What you are asked to do: From the first line of the data below, repeat each line exactly until you reach the line with "Brain Boosters (142, 1696)"; include that line too.

Dataset items:
_ _ _ _ _

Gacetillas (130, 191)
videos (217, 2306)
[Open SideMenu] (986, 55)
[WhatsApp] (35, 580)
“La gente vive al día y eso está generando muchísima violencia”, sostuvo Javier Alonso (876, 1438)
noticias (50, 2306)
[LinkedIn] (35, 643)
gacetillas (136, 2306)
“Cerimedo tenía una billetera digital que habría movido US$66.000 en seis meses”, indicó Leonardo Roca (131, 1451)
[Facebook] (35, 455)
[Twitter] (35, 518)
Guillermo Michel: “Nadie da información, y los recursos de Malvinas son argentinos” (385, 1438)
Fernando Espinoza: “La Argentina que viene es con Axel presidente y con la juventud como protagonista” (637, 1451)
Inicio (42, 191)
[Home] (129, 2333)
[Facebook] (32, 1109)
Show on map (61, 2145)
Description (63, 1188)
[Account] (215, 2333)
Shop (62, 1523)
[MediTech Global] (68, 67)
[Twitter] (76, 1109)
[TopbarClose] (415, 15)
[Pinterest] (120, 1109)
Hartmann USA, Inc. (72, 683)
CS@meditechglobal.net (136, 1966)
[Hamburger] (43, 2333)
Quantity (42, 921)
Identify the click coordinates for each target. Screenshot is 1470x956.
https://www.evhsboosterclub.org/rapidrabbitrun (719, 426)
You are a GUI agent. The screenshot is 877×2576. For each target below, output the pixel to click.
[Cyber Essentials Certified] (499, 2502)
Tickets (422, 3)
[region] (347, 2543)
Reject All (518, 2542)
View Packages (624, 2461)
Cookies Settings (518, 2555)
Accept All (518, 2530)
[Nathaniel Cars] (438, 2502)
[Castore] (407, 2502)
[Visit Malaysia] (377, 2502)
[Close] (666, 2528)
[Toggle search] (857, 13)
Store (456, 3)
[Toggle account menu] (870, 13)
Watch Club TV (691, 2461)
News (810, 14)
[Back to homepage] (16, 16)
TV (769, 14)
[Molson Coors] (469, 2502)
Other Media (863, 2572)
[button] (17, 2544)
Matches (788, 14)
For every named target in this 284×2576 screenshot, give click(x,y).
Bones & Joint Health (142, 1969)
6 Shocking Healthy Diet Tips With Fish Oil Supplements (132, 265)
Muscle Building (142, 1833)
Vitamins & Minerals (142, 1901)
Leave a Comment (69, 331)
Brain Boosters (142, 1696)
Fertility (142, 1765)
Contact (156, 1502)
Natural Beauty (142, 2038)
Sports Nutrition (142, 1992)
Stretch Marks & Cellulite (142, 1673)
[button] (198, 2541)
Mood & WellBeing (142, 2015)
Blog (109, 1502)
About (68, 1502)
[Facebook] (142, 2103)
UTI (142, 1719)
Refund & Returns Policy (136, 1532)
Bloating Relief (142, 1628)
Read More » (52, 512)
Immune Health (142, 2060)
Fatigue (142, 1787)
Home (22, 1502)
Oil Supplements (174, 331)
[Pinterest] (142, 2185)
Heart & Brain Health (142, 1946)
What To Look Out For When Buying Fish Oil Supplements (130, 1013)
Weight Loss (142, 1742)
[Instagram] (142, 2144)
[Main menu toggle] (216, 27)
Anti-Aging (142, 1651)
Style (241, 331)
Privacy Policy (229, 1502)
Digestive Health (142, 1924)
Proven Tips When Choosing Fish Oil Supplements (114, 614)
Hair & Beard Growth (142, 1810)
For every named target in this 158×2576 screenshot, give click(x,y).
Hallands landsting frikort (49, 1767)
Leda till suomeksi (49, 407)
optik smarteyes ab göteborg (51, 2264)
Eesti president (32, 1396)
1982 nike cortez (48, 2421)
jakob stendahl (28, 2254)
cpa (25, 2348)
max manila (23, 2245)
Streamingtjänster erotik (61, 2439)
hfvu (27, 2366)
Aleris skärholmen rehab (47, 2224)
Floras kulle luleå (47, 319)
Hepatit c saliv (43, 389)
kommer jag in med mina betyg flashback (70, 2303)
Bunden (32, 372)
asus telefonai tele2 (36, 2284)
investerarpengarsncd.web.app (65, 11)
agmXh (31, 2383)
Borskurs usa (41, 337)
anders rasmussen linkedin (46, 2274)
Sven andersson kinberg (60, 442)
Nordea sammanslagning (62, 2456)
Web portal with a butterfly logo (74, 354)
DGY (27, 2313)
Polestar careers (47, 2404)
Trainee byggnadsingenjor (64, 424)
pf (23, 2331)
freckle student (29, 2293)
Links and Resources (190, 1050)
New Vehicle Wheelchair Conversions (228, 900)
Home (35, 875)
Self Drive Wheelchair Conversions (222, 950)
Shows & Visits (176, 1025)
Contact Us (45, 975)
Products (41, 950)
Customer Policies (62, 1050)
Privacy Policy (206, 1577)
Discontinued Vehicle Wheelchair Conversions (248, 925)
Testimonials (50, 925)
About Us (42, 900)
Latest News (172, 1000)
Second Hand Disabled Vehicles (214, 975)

_ _ _ _ _

Answer box:
Gacetillas (130, 191)
videos (217, 2306)
[Open SideMenu] (986, 55)
[WhatsApp] (35, 580)
“La gente vive al día y eso está generando muchísima violencia”, sostuvo Javier Alonso (876, 1438)
noticias (50, 2306)
[LinkedIn] (35, 643)
gacetillas (136, 2306)
“Cerimedo tenía una billetera digital que habría movido US$66.000 en seis meses”, indicó Leonardo Roca (131, 1451)
[Facebook] (35, 455)
[Twitter] (35, 518)
Guillermo Michel: “Nadie da información, y los recursos de Malvinas son argentinos” (385, 1438)
Fernando Espinoza: “La Argentina que viene es con Axel presidente y con la juventud como protagonista” (637, 1451)
Inicio (42, 191)
[Home] (129, 2333)
[Facebook] (32, 1109)
Show on map (61, 2145)
Description (63, 1188)
[Account] (215, 2333)
Shop (62, 1523)
[MediTech Global] (68, 67)
[Twitter] (76, 1109)
[TopbarClose] (415, 15)
[Pinterest] (120, 1109)
Hartmann USA, Inc. (72, 683)
CS@meditechglobal.net (136, 1966)
[Hamburger] (43, 2333)
Quantity (42, 921)
Identify the click coordinates for each target. Screenshot is 1470x956.
https://www.evhsboosterclub.org/rapidrabbitrun (719, 426)
You are a GUI agent. The screenshot is 877×2576. For each target below, output the pixel to click.
[Cyber Essentials Certified] (499, 2502)
Tickets (422, 3)
[region] (347, 2543)
Reject All (518, 2542)
View Packages (624, 2461)
Cookies Settings (518, 2555)
Accept All (518, 2530)
[Nathaniel Cars] (438, 2502)
[Castore] (407, 2502)
[Visit Malaysia] (377, 2502)
[Close] (666, 2528)
[Toggle search] (857, 13)
Store (456, 3)
[Toggle account menu] (870, 13)
Watch Club TV (691, 2461)
News (810, 14)
[Back to homepage] (16, 16)
TV (769, 14)
[Molson Coors] (469, 2502)
Other Media (863, 2572)
[button] (17, 2544)
Matches (788, 14)
For every named target in this 284×2576 screenshot, give click(x,y).
Bones & Joint Health (142, 1969)
6 Shocking Healthy Diet Tips With Fish Oil Supplements (132, 265)
Muscle Building (142, 1833)
Vitamins & Minerals (142, 1901)
Leave a Comment (69, 331)
Brain Boosters (142, 1696)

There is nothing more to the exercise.